Luteolin provides neuroprotection in models of traumatic brain injury via the Nrf2-ARE pathway.

Luteolin has recently been proven to exert neuroprotection in a variety of neurological diseases; however, its roles and the underlying mechanisms in traumatic brain injury are not fully understood. The present study was aimed to investigate the neuroprotective effects of luteolin in models of traumatic brain injury (TBI) and the possible role of the Nrf2-ARE pathway in the putative neuroprotection. A modified Marmarou׳s weight-drop model in mice and the scratch model in mice primary cultured neurons were used to induce TBI. We determined that luteolin significantly ameliorated secondary brain injury induced by TBI, including neurological deficits, brain water content, and neuronal apoptosis. Furthermore, the level of malondialdehyde (MDA) and the activity of glutathione peroxidase (GPx) were restored in the group with luteolin treatment. in vitro studies showed that luteolin administration lowered the intracellular reactive oxygen species (ROS) level and increased the neuron survival.
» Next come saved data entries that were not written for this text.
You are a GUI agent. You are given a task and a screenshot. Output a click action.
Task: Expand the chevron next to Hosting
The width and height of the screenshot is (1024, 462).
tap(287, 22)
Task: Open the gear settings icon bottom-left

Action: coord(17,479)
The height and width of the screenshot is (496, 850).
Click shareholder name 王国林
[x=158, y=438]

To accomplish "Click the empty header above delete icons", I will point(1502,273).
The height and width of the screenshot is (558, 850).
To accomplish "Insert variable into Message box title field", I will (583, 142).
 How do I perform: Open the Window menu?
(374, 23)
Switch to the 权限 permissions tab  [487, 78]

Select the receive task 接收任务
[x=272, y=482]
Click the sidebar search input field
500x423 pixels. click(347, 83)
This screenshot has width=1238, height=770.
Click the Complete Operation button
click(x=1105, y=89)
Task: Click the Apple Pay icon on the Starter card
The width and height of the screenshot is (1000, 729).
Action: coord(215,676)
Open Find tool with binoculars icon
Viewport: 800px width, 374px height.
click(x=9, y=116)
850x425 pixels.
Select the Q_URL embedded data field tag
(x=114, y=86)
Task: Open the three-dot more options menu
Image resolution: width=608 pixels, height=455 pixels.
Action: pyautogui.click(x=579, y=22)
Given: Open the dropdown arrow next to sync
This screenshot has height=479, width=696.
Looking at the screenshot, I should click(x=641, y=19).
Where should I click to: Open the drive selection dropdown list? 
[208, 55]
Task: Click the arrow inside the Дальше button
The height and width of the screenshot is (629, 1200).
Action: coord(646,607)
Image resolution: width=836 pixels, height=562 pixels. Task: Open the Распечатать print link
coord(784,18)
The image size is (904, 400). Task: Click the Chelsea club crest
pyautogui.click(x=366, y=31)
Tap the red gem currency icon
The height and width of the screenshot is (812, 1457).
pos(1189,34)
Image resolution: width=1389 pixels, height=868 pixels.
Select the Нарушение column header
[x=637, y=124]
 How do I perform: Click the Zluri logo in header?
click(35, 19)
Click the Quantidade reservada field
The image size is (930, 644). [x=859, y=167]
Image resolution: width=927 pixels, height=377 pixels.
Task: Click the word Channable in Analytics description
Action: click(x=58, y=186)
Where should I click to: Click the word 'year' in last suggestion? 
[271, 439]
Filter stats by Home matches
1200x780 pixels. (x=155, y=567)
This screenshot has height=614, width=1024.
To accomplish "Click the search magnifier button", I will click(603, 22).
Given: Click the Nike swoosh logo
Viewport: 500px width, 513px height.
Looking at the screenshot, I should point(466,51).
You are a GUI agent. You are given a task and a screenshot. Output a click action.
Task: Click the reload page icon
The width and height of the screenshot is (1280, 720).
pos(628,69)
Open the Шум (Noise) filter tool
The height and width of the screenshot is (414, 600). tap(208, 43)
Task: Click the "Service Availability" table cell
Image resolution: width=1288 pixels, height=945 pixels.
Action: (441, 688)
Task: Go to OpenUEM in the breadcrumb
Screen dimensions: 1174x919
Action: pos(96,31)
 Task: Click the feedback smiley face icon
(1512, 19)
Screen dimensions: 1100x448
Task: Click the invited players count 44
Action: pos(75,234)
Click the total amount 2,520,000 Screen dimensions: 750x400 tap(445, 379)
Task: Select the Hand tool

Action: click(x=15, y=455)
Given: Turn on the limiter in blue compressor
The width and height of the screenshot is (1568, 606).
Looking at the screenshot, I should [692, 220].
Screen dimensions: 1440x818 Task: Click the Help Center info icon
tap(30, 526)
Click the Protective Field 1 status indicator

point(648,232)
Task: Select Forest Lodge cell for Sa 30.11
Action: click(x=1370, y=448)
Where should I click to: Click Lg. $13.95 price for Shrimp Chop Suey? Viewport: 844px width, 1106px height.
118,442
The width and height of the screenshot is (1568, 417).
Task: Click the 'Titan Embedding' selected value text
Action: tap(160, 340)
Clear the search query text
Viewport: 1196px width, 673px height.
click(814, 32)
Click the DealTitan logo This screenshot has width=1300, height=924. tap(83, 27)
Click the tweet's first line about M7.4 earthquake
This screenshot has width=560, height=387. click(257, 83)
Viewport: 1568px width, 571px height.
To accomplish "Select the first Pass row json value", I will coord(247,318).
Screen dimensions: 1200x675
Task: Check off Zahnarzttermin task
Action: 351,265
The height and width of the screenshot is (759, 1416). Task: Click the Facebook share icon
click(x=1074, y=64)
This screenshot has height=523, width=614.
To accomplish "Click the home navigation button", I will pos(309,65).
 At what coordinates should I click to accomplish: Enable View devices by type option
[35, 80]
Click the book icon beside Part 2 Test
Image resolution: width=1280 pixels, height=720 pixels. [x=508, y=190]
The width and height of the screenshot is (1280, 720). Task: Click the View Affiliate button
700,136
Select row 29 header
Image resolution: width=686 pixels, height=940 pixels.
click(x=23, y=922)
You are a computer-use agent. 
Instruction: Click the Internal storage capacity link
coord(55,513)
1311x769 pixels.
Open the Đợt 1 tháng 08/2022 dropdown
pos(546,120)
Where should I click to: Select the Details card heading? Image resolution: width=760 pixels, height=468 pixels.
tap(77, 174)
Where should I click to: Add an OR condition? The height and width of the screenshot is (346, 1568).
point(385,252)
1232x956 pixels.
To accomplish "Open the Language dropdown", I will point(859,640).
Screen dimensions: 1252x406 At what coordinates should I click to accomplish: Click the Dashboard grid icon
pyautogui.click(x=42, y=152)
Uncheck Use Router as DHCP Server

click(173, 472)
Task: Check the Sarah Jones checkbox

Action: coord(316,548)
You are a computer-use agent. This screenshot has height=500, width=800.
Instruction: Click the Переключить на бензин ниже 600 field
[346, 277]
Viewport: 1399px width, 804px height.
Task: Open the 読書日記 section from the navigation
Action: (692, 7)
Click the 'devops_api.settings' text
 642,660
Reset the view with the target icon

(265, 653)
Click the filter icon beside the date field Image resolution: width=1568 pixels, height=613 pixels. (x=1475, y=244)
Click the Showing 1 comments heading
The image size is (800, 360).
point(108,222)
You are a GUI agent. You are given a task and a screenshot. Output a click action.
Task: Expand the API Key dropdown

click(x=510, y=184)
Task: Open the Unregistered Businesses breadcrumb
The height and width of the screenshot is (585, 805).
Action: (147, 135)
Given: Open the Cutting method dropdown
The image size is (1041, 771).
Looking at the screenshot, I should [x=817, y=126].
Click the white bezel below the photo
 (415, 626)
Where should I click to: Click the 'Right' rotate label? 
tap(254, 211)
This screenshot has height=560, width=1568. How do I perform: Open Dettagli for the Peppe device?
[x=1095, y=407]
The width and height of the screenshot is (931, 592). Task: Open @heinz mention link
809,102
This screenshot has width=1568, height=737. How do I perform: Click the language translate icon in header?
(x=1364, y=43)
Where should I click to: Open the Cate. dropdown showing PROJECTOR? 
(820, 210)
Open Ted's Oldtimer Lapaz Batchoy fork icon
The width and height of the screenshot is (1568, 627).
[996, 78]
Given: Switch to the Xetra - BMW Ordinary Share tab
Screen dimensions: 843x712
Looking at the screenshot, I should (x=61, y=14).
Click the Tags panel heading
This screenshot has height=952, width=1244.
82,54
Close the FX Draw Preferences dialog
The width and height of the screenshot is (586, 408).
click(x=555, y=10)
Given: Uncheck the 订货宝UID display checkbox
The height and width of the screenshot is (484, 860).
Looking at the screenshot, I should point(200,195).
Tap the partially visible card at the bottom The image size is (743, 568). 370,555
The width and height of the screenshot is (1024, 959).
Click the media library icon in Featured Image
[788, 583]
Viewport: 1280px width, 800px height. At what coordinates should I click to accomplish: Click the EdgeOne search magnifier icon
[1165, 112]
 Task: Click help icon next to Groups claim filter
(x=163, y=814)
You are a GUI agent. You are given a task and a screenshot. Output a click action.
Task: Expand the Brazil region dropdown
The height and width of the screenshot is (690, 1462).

Moreover, luteolin enhanced the translocation of Nrf2 to the nucleus both in vivo and in vitro, which was proved by the results of Western blot, immunohistochemistry, and electrophoretic mobility shift assay (EMSA). Subsequently upregulation of the expression of the downstream factors such as heme oxygenase 1 (HO1) and NAD(P)H: quinone oxidoreductase 1 (NQO1) was also examined. However, luteolin treatment failed to provide neuroprotection after TBI in Nrf2(-/-) mice. Taken together, these in vivo and in vitro data demonstrated that luteolin provided neuroprotective effects in the models of TBI, possibly through the activation of the Nrf2-ARE pathway.